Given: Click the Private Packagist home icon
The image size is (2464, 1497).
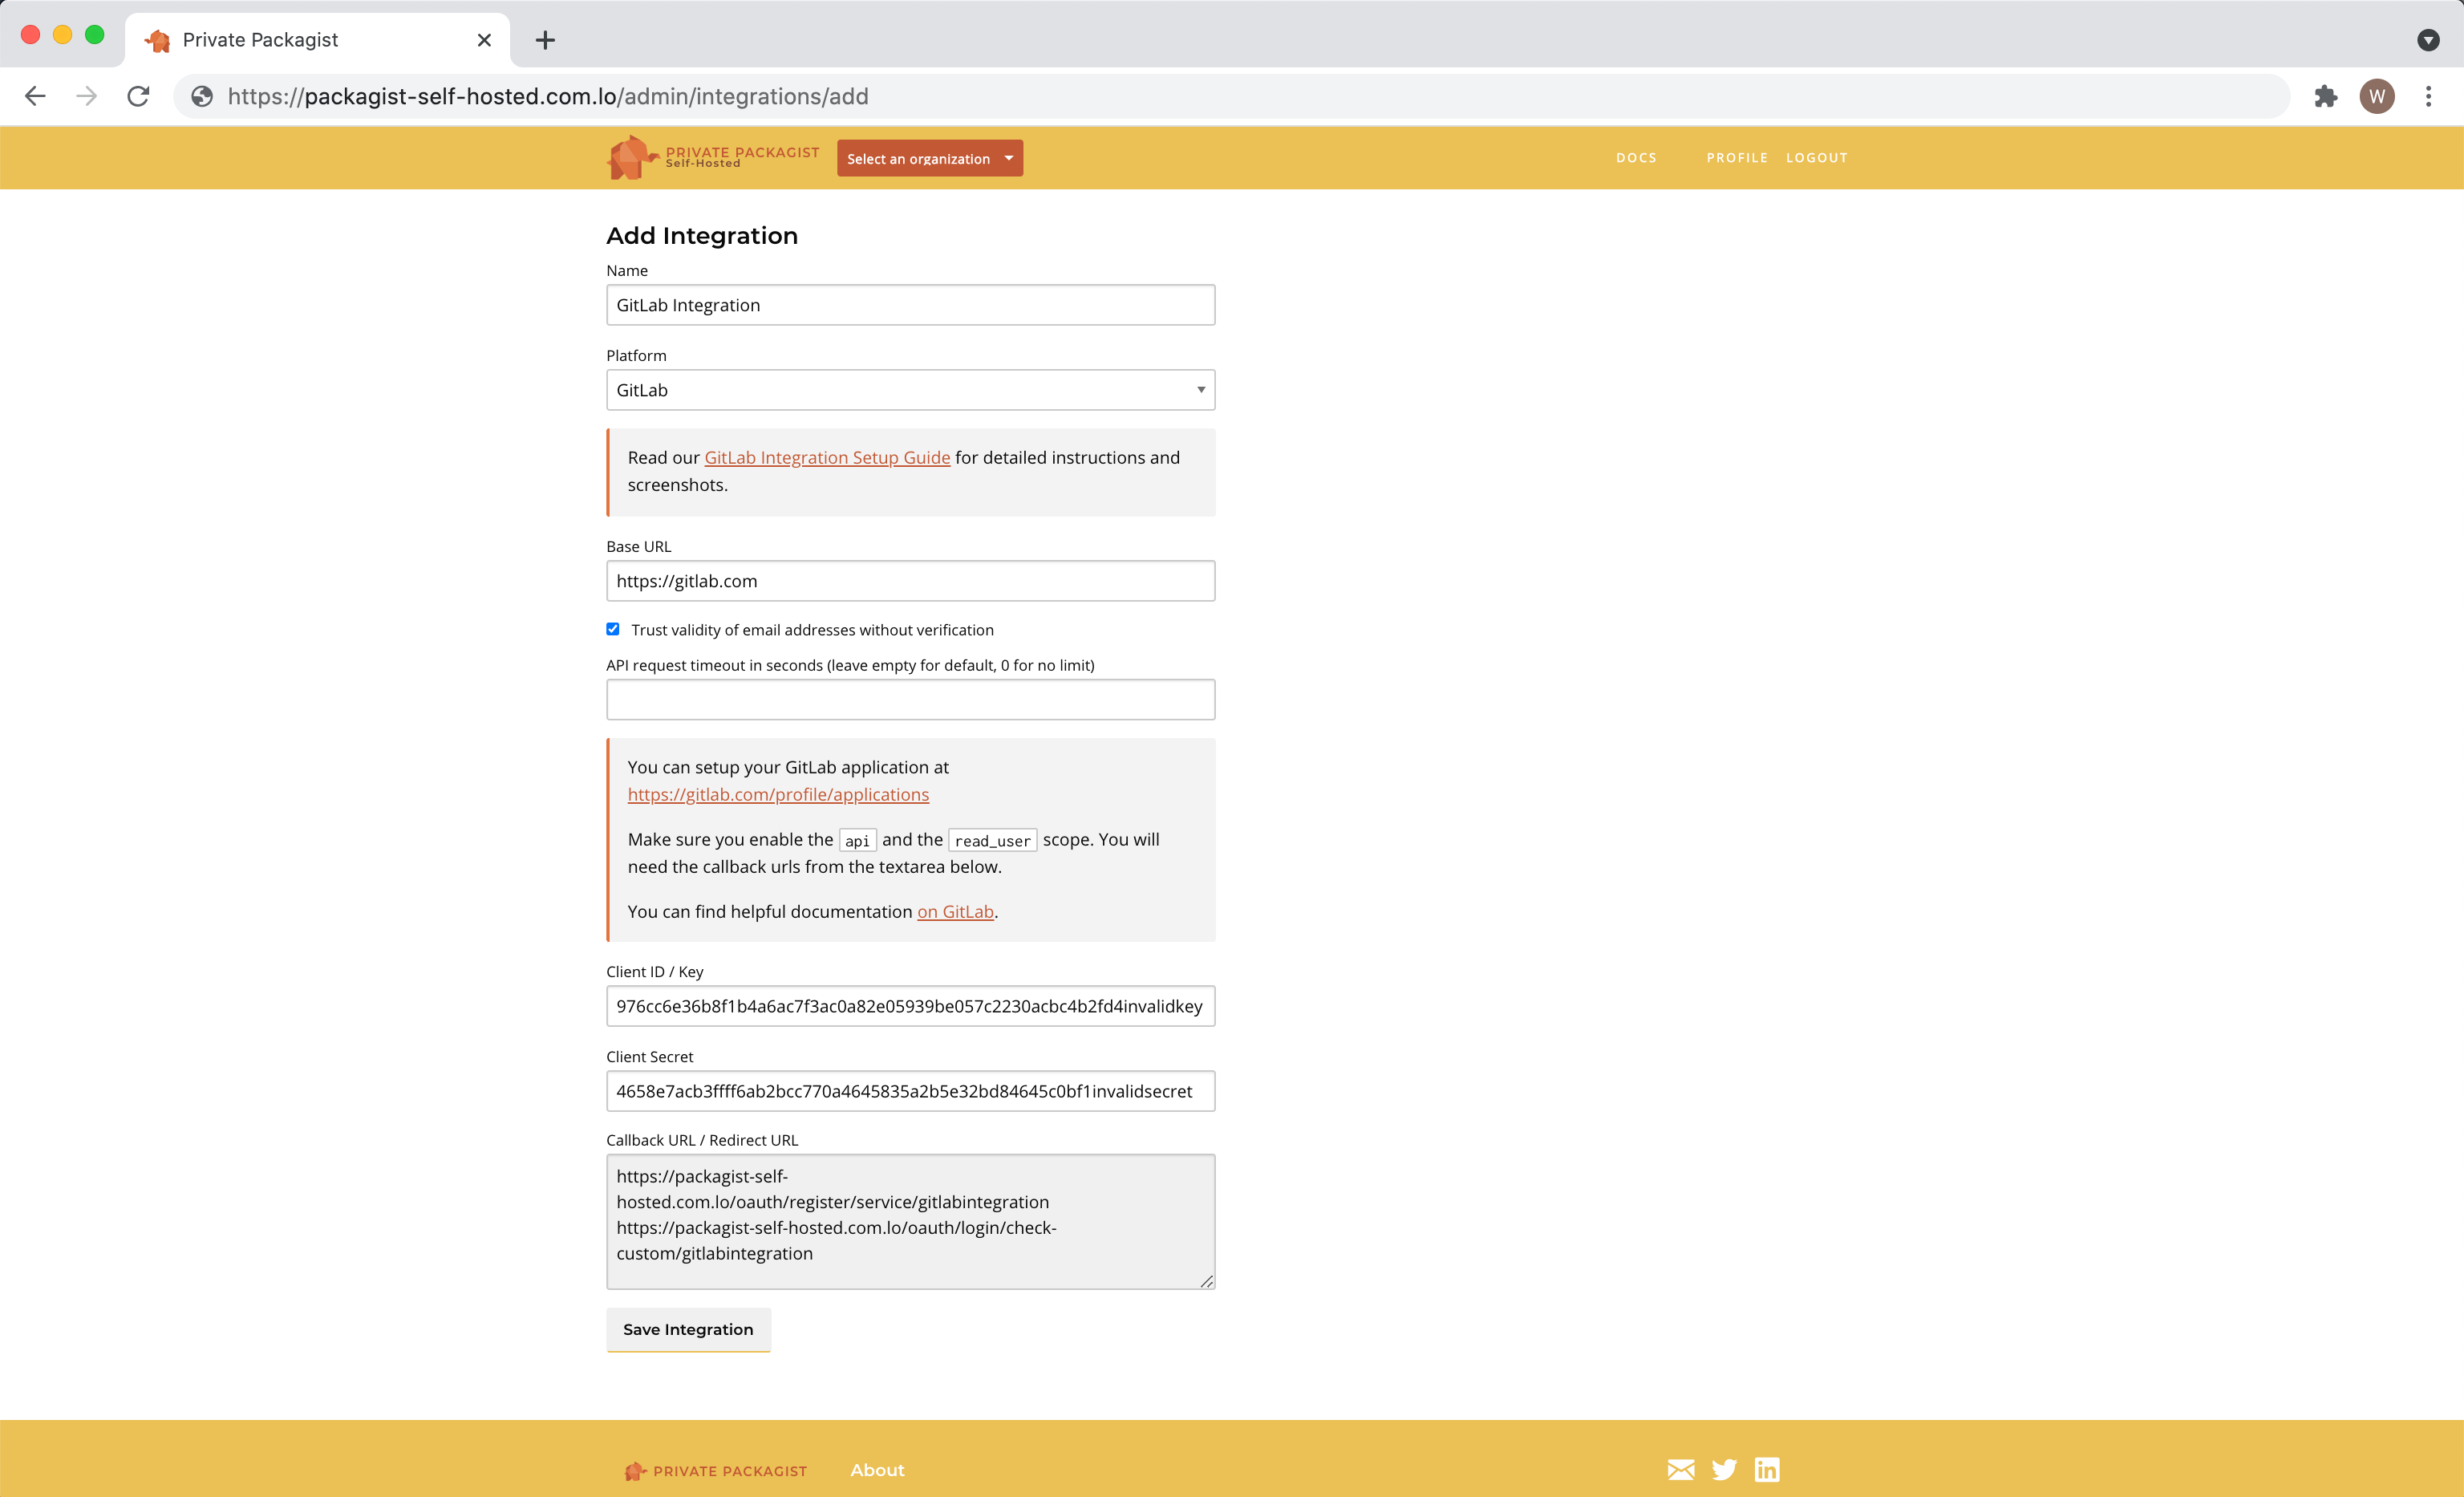Looking at the screenshot, I should point(632,156).
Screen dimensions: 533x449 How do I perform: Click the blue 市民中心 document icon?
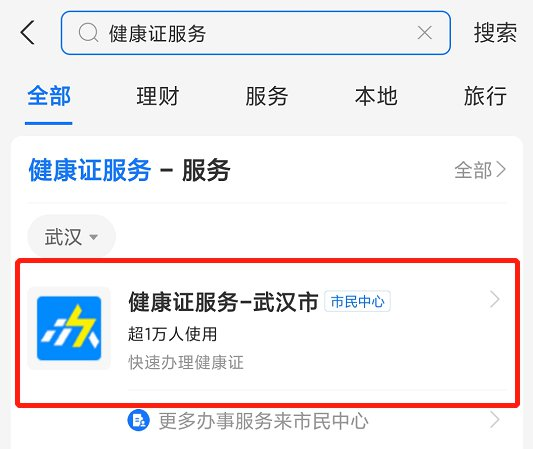point(138,420)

__What you should do__:
Would you repeat the material exactly, keeping out any pictures?

__Solution to this problem__:
Given: Click the Private Packagist home icon
The image size is (2464, 1497).
Looking at the screenshot, I should point(632,156).
Screen dimensions: 533x449 How do I perform: Click the blue 市民中心 document icon?
point(138,420)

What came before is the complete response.